*** Opening of PROVIDED RECORDS ***

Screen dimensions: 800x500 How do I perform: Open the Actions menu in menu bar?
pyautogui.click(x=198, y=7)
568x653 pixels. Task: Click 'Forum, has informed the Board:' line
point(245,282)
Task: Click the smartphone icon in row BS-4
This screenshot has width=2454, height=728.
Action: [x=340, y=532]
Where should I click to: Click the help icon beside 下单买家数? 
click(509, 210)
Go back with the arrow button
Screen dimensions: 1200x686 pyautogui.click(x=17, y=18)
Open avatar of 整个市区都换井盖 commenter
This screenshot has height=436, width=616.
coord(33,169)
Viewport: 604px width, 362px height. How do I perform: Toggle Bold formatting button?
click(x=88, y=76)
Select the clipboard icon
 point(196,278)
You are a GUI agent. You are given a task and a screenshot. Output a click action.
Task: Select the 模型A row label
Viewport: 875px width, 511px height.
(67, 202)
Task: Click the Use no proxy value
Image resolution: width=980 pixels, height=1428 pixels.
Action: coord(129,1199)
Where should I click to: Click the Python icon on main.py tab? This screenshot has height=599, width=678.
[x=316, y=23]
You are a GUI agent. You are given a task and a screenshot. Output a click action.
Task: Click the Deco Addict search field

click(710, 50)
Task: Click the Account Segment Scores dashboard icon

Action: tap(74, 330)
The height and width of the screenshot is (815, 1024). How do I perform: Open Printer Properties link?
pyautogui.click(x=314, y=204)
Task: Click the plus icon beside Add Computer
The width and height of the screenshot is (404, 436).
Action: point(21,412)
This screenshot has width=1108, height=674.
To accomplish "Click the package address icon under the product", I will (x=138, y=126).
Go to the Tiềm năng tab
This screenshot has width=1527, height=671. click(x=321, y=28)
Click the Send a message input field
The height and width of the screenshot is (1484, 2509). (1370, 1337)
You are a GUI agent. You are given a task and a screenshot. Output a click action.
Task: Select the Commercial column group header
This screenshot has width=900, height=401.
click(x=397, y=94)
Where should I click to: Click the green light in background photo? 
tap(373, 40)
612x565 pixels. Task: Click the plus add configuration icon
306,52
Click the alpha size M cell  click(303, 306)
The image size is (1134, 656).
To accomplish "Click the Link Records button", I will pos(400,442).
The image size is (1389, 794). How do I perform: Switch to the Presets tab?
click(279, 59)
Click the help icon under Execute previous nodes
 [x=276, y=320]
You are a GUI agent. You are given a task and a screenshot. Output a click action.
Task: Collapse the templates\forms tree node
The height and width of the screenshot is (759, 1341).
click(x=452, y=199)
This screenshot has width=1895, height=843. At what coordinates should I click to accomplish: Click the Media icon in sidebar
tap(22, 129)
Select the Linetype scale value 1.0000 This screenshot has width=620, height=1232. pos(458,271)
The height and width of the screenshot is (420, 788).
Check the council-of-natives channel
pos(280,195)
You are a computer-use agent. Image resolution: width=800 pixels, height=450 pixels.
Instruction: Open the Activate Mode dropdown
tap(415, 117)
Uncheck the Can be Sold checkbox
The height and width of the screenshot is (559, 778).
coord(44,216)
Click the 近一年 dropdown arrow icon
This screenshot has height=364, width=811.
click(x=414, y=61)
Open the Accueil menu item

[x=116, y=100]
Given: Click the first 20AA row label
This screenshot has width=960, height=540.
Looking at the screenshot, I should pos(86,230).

*** Close of PROVIDED RECORDS ***

Working from the records above, write out verbatim only the lines from the line containing "Where should I click to: Click the green" through the line containing "Uncheck the Can be Sold checkbox".

## [ANSWER]
Where should I click to: Click the green light in background photo? 
tap(373, 40)
612x565 pixels. Task: Click the plus add configuration icon
306,52
Click the alpha size M cell  click(303, 306)
The image size is (1134, 656).
To accomplish "Click the Link Records button", I will pos(400,442).
The image size is (1389, 794). How do I perform: Switch to the Presets tab?
click(279, 59)
Click the help icon under Execute previous nodes
 [x=276, y=320]
You are a GUI agent. You are given a task and a screenshot. Output a click action.
Task: Collapse the templates\forms tree node
The height and width of the screenshot is (759, 1341).
click(x=452, y=199)
This screenshot has width=1895, height=843. At what coordinates should I click to accomplish: Click the Media icon in sidebar
tap(22, 129)
Select the Linetype scale value 1.0000 This screenshot has width=620, height=1232. pos(458,271)
The height and width of the screenshot is (420, 788).
Check the council-of-natives channel
pos(280,195)
You are a computer-use agent. Image resolution: width=800 pixels, height=450 pixels.
Instruction: Open the Activate Mode dropdown
tap(415, 117)
Uncheck the Can be Sold checkbox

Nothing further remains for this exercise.